Al cabo de un rato, Lady Beatriss parecía haberse recuperado y extendió una mano hacia Tesadora.
—¿Nos acompañáis a cruzar el río? —preguntó—. Me gustaría conocerlos.
—Será mejor que vayas con la esposa de Lucian. Creen que voy a echarles una maldición.
Entonces la pequeña Vestie le ofreció la mano a Phaedra, que se la cogió y notó un cosquilleo por la piel al comprobar lo pequeña y suave que era.
—Son retraídos, así que por favor no os ofendáis por sus modales —explicó Phaedra—. Estoy intentando conseguir el modo de que hablen entre ellos, pero tienden a guardarlo para sus casas. Los huertos han funcionado para unirlos en cierta medida.
—Estoy segura de que sabrás cómo —dijo Lady Beatriss.
El viaje montaña abajo fue en silencio y a Beatriss le costaba tragar. Era como si tuviese algo agrio atascado en la garganta y no pudiera sacarlo. Trevanion cabalgaba a su lado y en más de una ocasión intentó hablar, pero no hallaba las palabras.
Cuando llegaron al camino que atravesaba Sennington, le dijo a su caballo que se detuviera.
—No tienes que entrar —le dijo—. Ya la llevo yo.
Vestie había insistido en ir con Trevanion y se había quedado dormida en sus brazos.
—La llevaré adentro —fue todo lo que dijo.

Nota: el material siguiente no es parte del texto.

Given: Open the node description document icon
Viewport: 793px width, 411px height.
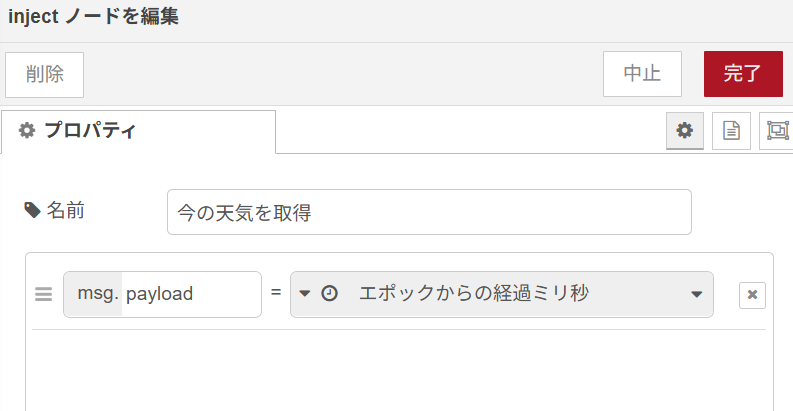Looking at the screenshot, I should pyautogui.click(x=731, y=130).
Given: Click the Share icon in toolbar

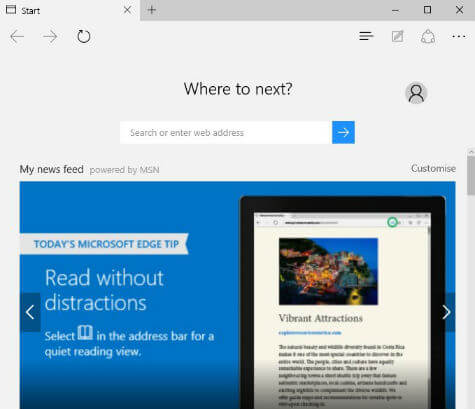Looking at the screenshot, I should pyautogui.click(x=428, y=36).
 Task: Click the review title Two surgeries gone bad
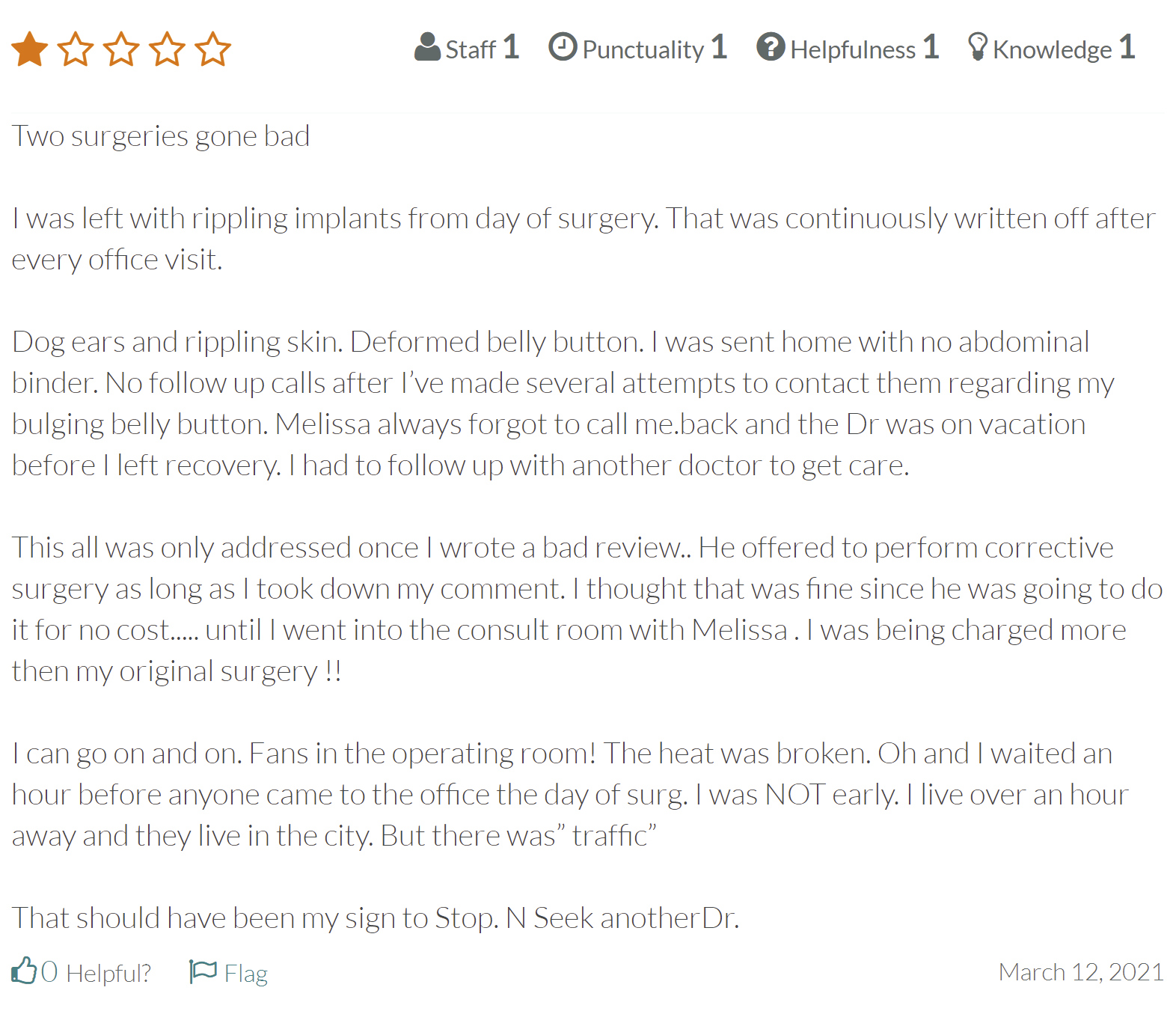tap(161, 137)

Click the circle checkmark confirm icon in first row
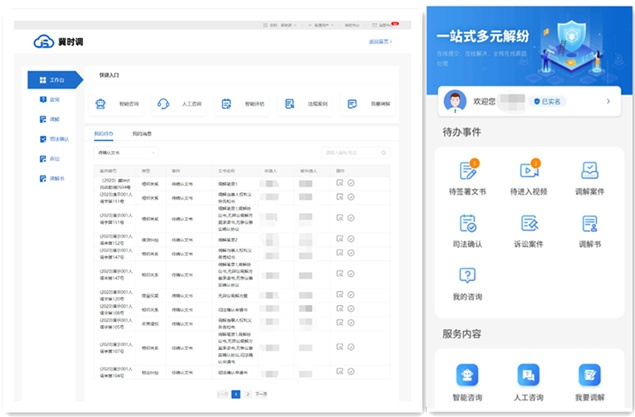click(x=351, y=185)
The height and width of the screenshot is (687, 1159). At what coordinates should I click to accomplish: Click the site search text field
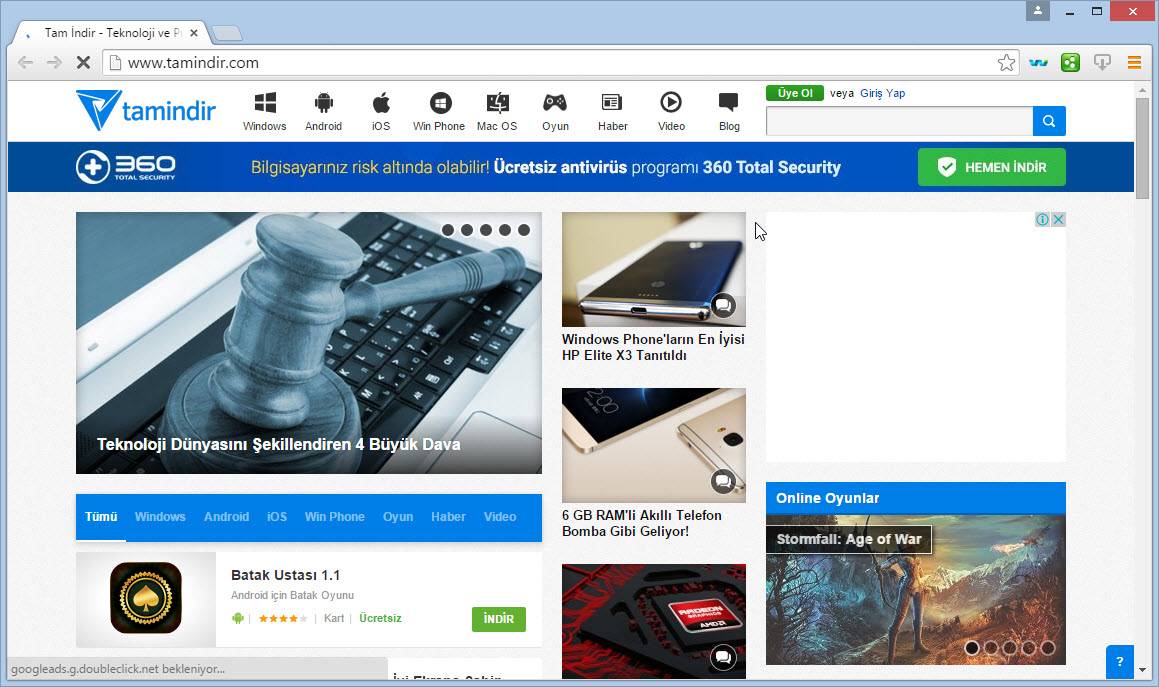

Avanzaron por el sendero a través de la aldea y pasaron por la casa de Jacklin y Marta. Beatriss vio todos sus bienes materiales sobre su mula y se le cayó el alma a los pies. Habían ido a visitarla tan solo hacía unos días, destrozados por tener que darle la noticia de que no podían quedarse en Sennington. Les habían ofrecido trabajo en la aldea de Lord Freychinet. Su marcha significaba que el pueblo de Beatriss se quedaba con quince personas. Hacía tres años eran cuarenta y nueve, decididos a dejar atrás el pasado y trabajar sin descanso en los cultivos. Pero en los campos no había habido cosecha durante tres años y era egoísta por parte de Beatriss mantener atado a su pueblo a una tierra muerta.
Cuando llegaron de nuevo a la casa grande, Trevanion la siguió hasta la habitación de Vestie y ella observó cómo dejaba a su hija sobre la cama antes de seguirla hasta la cocina.
—Pregúntame —le dijo en voz baja. Él no respondió.
—Es lo que has querido hacer desde que descubriste lo de los charynitas. Así que pregúntamelo.
Se levantó, empequeñeciendo todo a su alrededor, como siempre hacía en la mente de ella. Cuando era joven, su presencia la consumía entera. No soportaba estar con él en una habitación porque todos los demás dejaban de existir, salvo él. Incluso desaparecían partes de ella.
—Tengo que irme —dijo en voz baja, saliendo de la habitación de Vestie para bajar las escaleras.
—Pregúntamelo —gritó ella—. Pregúntame algo. Nunca me preguntas sobre el pasado y sin preguntas, no puedo hablar, Trevanion. Esas palabras no pronunciadas me ahogan por dentro.
La miró, negando con la cabeza, desesperado por no ser capaz de pronunciar las palabras él mismo.
—¿Qué quieres que te pregunte, Beatriss? —inquirió, angustiado.
—Quién es su padre. Tiene que ser la primera pregunta que se ha pasado por la mente. Si los charynitas no pueden tener hijos, ¿quién es el padre de Vestie?
Pero Trevanion no formuló la pregunta ni habló. Fuera lo que fuese lo que le sucedió en el exilio le había roto una parte en su interior que ella no podía arreglar.
Se dio la vuelta y se marchó, dejando a Beatriss sola en la cocina. Siempre había sido su parte preferida de la casa. Allí, durante aquellos largos diez años, había cocinado para toda la aldea. Eso los había mantenido unidos. Cuando las personas comían juntas, compartían más que la comida, sin importar su clase social. Se quedó mirando la enorme olla que había alimentado a tantos y, como sabía lo que tenía que hacer, con gran pesar en su corazón, Beatriss se sentó y comenzó a escribir una carta a Phaedra de Alonso.